Lesetext -
+===+

Eine Majestät aus Fernost
Unseren Lesern etwas von John Petrucci zu erzählen, wäre wohl, wie das berühmte „Eulen nach Athen tragen“. Der gute Mann ist seit Jahren in aller Munde bzw. Ohren und das nicht nur mit seiner Band Dream Theater, sondern auch als Endorser für eine ganze Reihe von Herstellern. Der größte Deal für Petrucci liegt aber sicher im Hause Music Man, mit denen er eine mittlerweile nahezu unüberschaubare Anzahl an Signature-Modellen entwickelte. Die Qualität dieser US-Instrumente ist durch die Bank weg grandios, wie auch wir schon in einigen Reviews feststellen durften.
Doch wie so oft ist das liebe Geld ein Problem, denn schaut man sich die Durchschnittspreise der in den USA hergestellten Music Man Petrucci Gitarren an, dürfte für viele Interessierte schnell ein Traum platzen. Das gilt auch für das Modell Majesty, für das im Shop knapp 4000,- Euro fällig werden. Abhilfe schafft mal wieder die Fernostproduktion von Music Man, die unter dem Namen Sterling by Music Man die Majesty zu gut einem Viertel des Preises anbietet. Kann das funktionieren und auf was muss man verzichten? Machen wir den Test!

+===+

Aufgabensammlung -
1. Beantworte diese Fragen zum Lesetext über die Majesty-Gitarre:
(a) Mit welcher Band ist John Petrucci laut dem Lesetext bekannt?
(b) Wie viel kostet das in den USA hergestellte Modell Majesty im Shop?
(c) Unter welchem Namen bietet Music Man seine Fernostproduktion an?
2. Führe den Lesetext über die Majesty-Gitarre mit einem kurzen Absatz fort, der direkt an den letzten Satz anschließt.

Erfasste Daten -
+===+

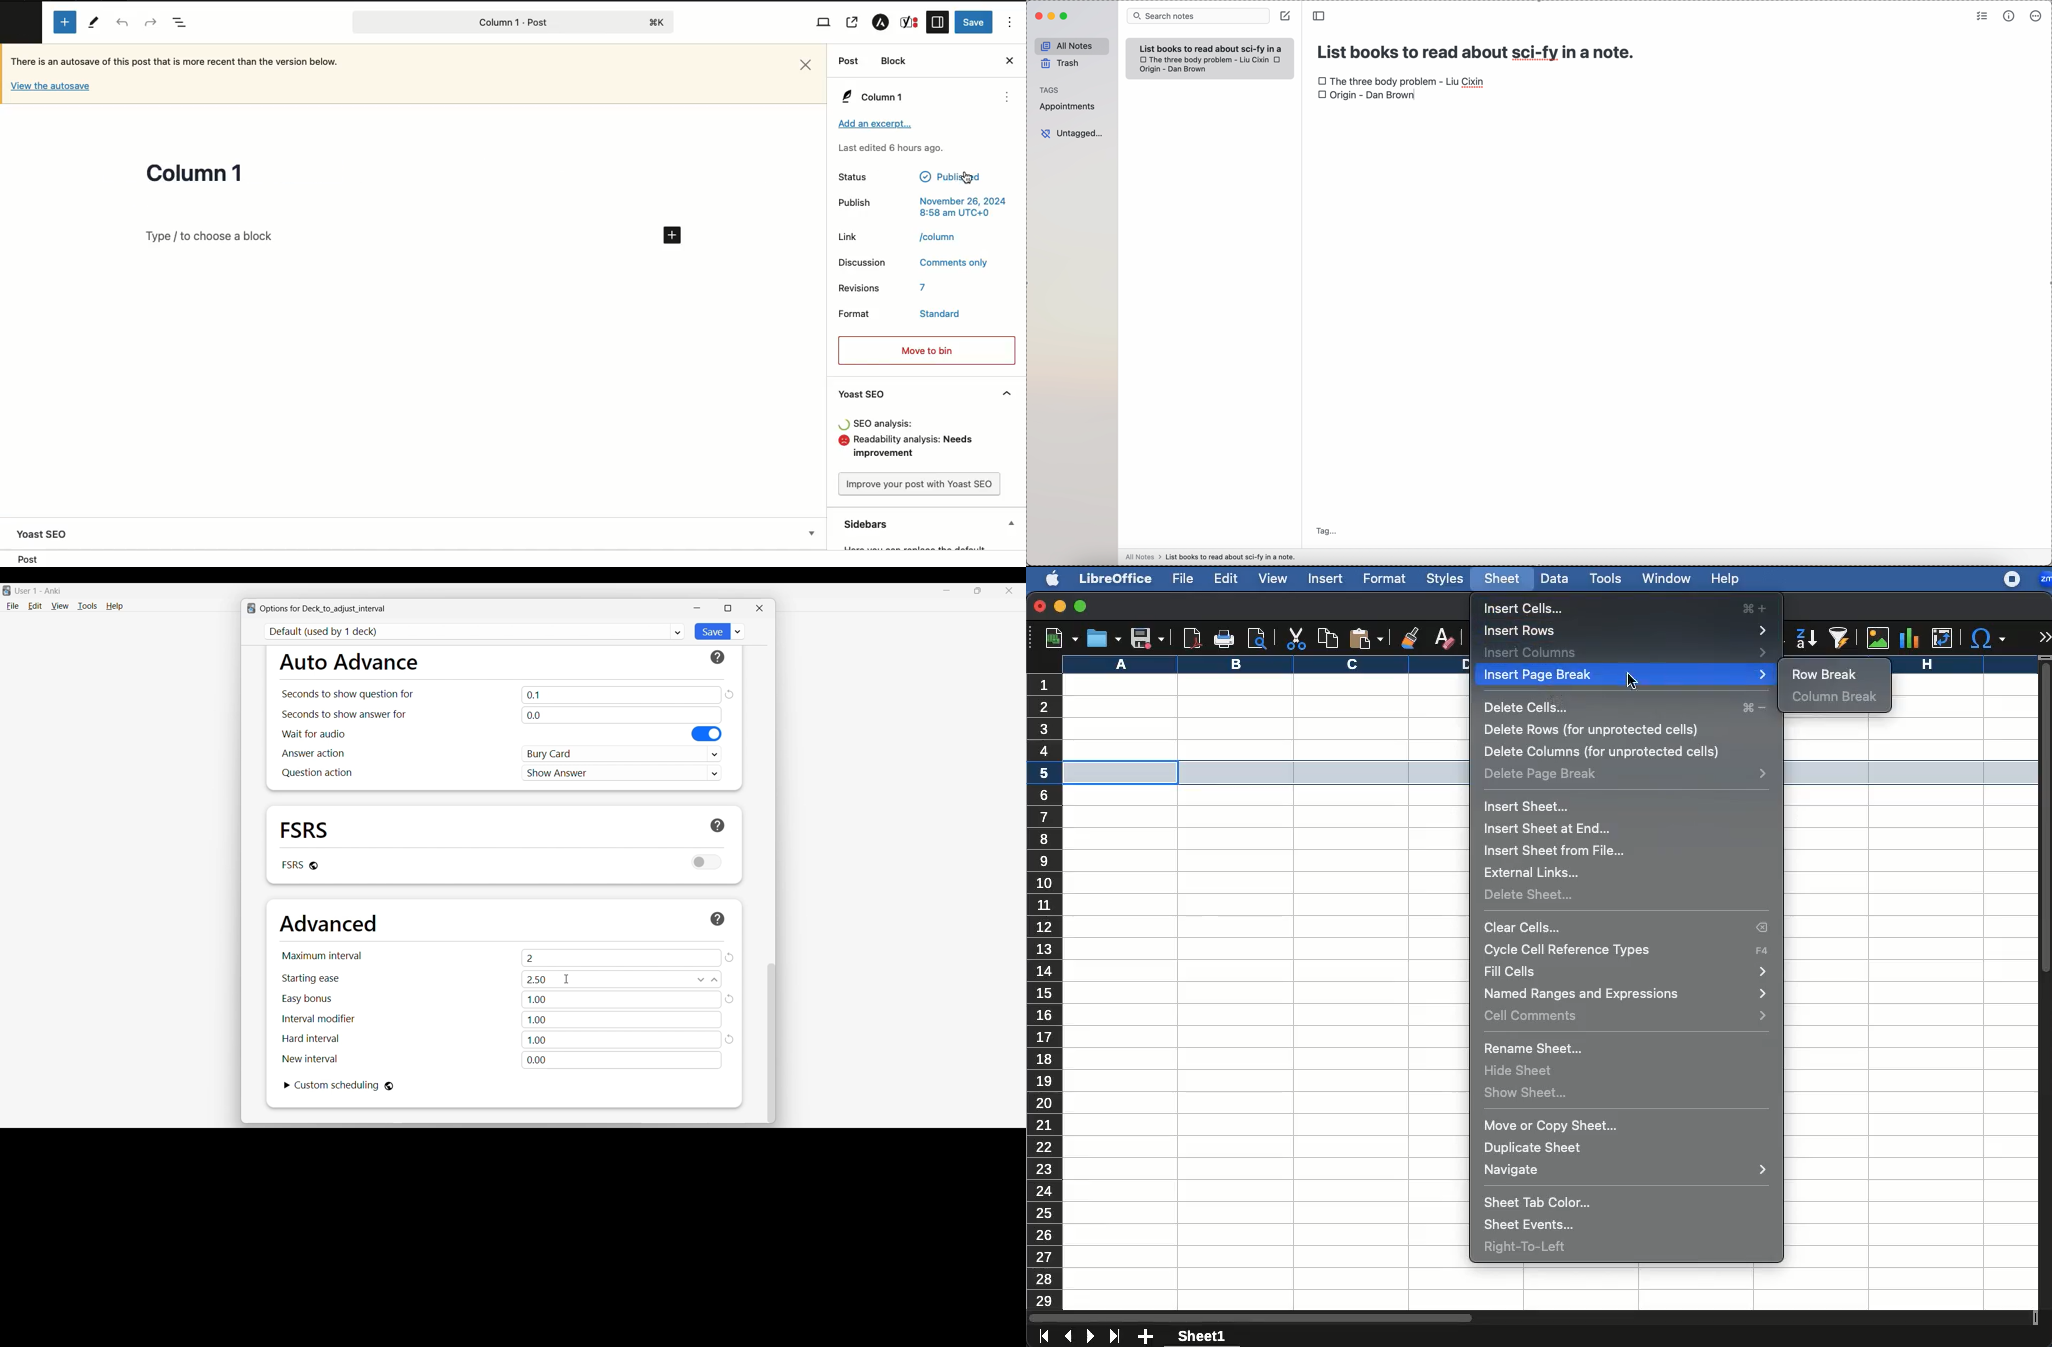 This screenshot has height=1372, width=2072. Describe the element at coordinates (621, 1020) in the screenshot. I see `1.00` at that location.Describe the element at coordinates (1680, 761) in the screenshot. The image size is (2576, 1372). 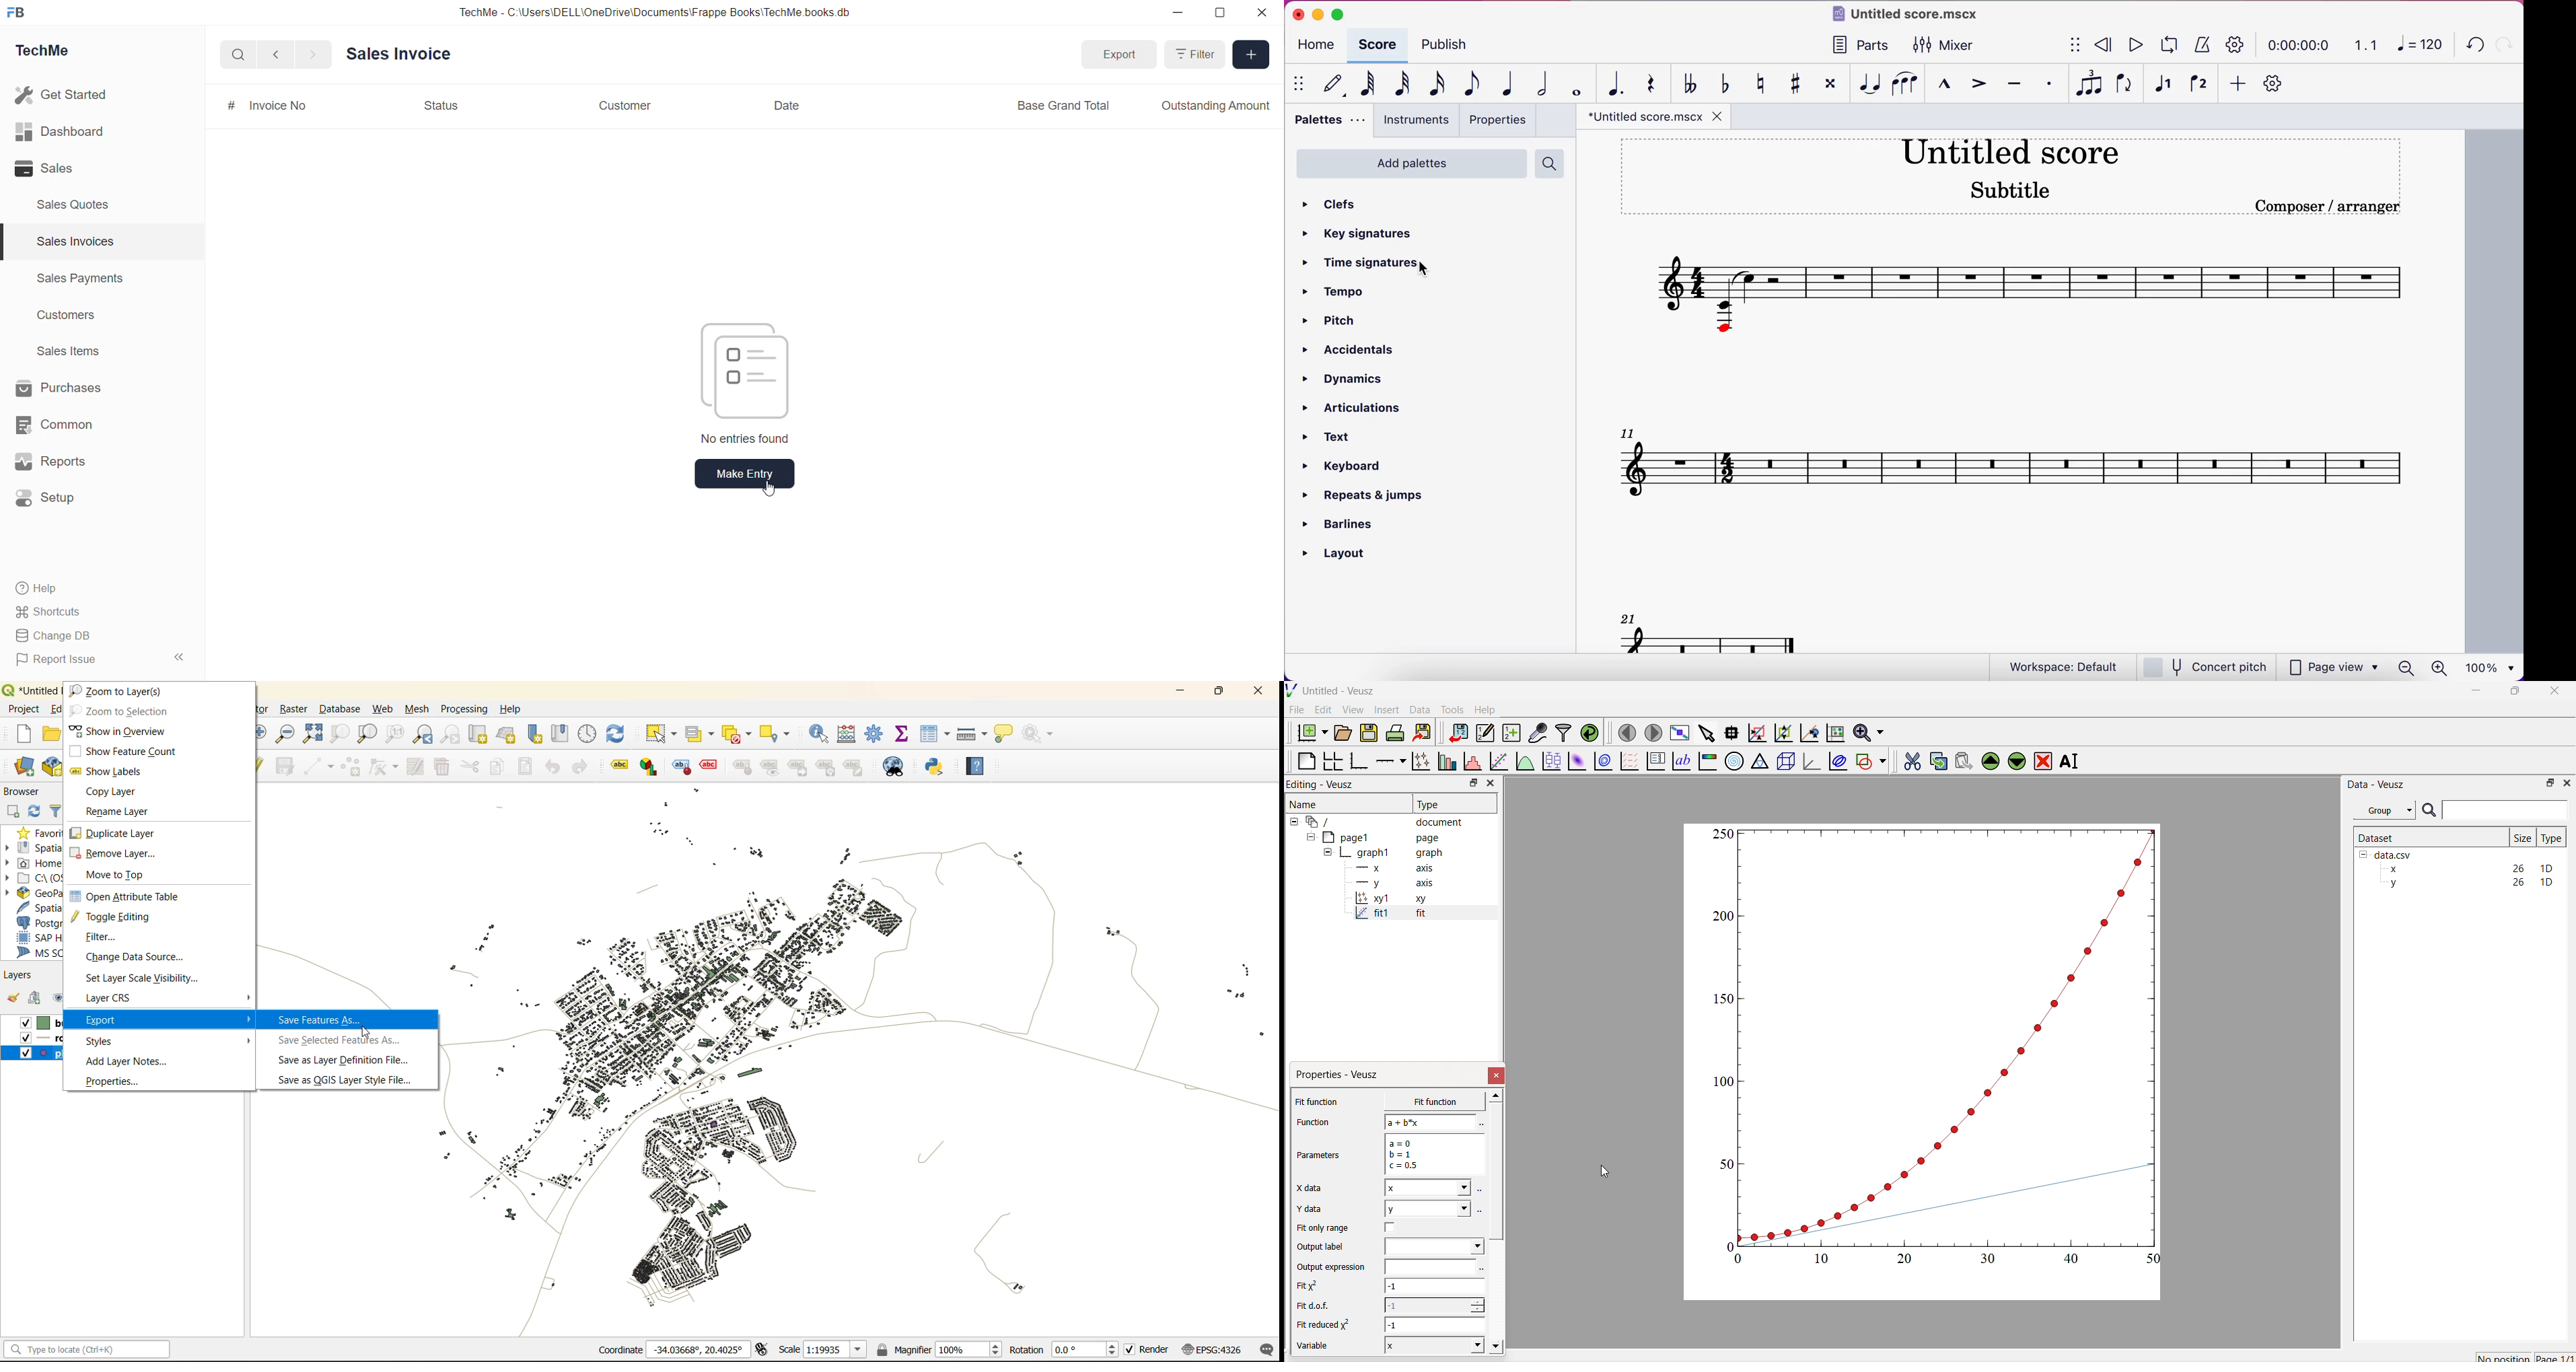
I see `Text label` at that location.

+===+

Lösungen -
1.
(a) Mit Dream Theater.
(b) Knapp 4000 Euro.
(c) Unter dem Namen Sterling by Music Man.

2.
Facts & Features
Wie alle Sterling Instrumente erscheint auch die Sterling by Music Man Petrucci Majesty 6 in einem robusten Gigbag, das gibt schon mal gleich einen Pluspunkt. Der avantgardistisch designte Korpus besteht wie beim US-Modell aus Linde, auf eine Ahorndecke wurde hier aber verzichtet. Gut, die sieht man ja unter der matten, roten Lackschicht sowieso nicht. Die Carbon-Nachbildung aus einem Aufkleber in der Mitte der Decke aber schon, beim Original findet man hier natürlich ein echtes Stück Carbon. Gut ausschauen tut es aber trotzdem, die blitzsaubere Verarbeitung eines Instruments spiegelt sich gerade auch in solch kleinen Details wider. Die mattrote Lackierung unseres Testinstruments nennt der Hersteller „Iced Crimson Red“, erhältlich ist die Sterling Petrucci Majesty 6 darüber hinaus noch in Schwarz („Stealth Black“).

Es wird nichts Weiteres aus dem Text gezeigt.